従って、各パルス発生装置PG1〜PG7、三方弁TV
1、空気流量調整弁FRV、ポンプP1〜P3、ラジエ
ータ61には、入出力ポート94を介して、CPU91
の演算処理によって生成された各種信号等が与えられ
る。
【0121】更に、制御装置90の入出力ポート94に
は、改質装置30の改質部32に設けらた温度センサT
S32と、改質装置30の選択酸化部33に設けらた温
度センサTS33と、燃料電池FCに設けられた温度セ
ンサTSFCと、凝縮器35に設けられた温度センサTS
35と、熱交換器70に設けられた温度センサTS70
(図示せず)と、熱交換器110に設けられた温度セン
サTS110(図示せず)とが接続されている。そし
て、これらの温度センサによって発せられる検出信号が
CPU91に与えられる。また、制御装置90の入出力
ポート94には、燃料電池FCに対する負荷を設定する
負荷設定手段(図示せず)が接続されており、当該負荷
要求手段によって発せられる負荷要求信号がCPU91
に与えられる。

提供データ
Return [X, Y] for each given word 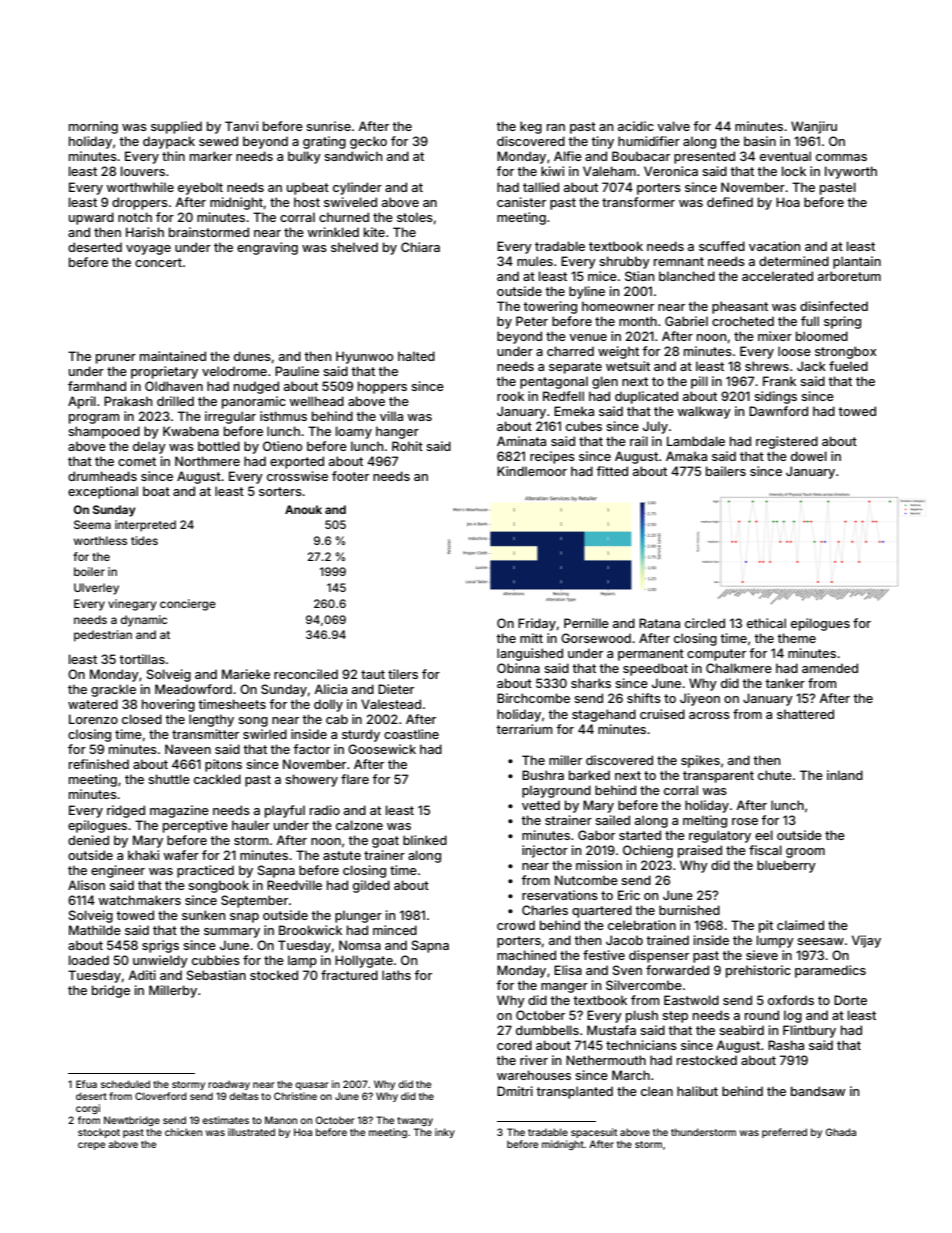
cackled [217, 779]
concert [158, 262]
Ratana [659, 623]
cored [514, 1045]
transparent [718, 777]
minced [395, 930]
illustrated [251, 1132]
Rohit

課題一覧
• A. 次の(i)〜(iii)が燃料電池の制御装置に関する本文と合致するかを、それぞれ「はい」か「いいえ」で答え、判断の根拠となる本文の語句をそのまま引用してください。(i) 熱交換器110に設けられた温度センサTS110は図示されていない。(ii) 温度センサTS70は燃料電池FCに設けられている。(iii) 温度センサが発する検出信号はCPU91に与えられる。
• B. 燃料電池の制御装置に関する本文を、最後の文の後から書き継いでください。

課題別の解答
• A.
(i) はい。「熱交換器110に設けられた温度センサTS110(図示せず)」
(ii) いいえ。「熱交換器70に設けられた温度センサTS70」
(iii) はい。「これらの温度センサによって発せられる検出信号がCPU91に与えられる」

• B.
【0122】加えて、制御装置90は、記憶装置95を
有し、この記憶装置95は、入出力ポート94を介して
CPU91と接続されている。この記憶装置95には、
改質装置30の作動温度に対応して三方弁TV1を制御
するためのデータと、負荷要求に対応して燃料電池装置
全体を定常的に作動させるためのデータが記憶されてい
る。すなわち、記憶装置95には、改質装置30の作動
温度に対応して三方弁TV1の開通方向の切替えを制御
するためのデータと、燃料電池FCに対する負荷要求に
応じた電磁弁SV1の開通時間と閉止時間とを示すテー
ブルと、燃料電池FCに対する負荷要求に応じた電磁弁
SV1の開通時間と閉止時間とを示すテーブルと、各電
磁弁SV2〜SV7、及び、空気流量調整弁FRVにつ
いて定められた所定の比例定数を示すデータとが記憶さ
れている。これら各種データは、上記各部の温度検出信
号及び負荷要求信号を受け取ったCPU91に読み出さ
れる。そして、CPU91は、負荷要求信号に基づい
て、各パルス発生装置PG1〜PG7、三方弁TV1、
空気流量調整弁FRV、ポンプP1〜P3、並びに、ラ
ジエータ61に送出する制御信号を生成する。
【0123】なお、改質装置30の作動温度に対応して
三方弁TV1の開通方向の切替えを制御するためのデー
タは、理論計算値、実験値等に基づいて定めることがで
きる。このように、改質装置30の改質部32の温度t
32と選択酸化部33の温度t33をモニタすることによ
り、改質装置30内において生成する燃料ガス中の一酸
化炭素濃度及び水蒸気分圧を把握することが可能となる
のは、改質装置30内の水蒸気改質反応及び選択酸化反
応がいずれも金属触媒上で進行する接触反応であるから
である。
【0124】すなわち、改質装置30に供給されるメタ
ノール、改質用水、空気等の反応物の条件(組成比、流
量、全圧等)と触媒の条件(種類、担持量、分散度等)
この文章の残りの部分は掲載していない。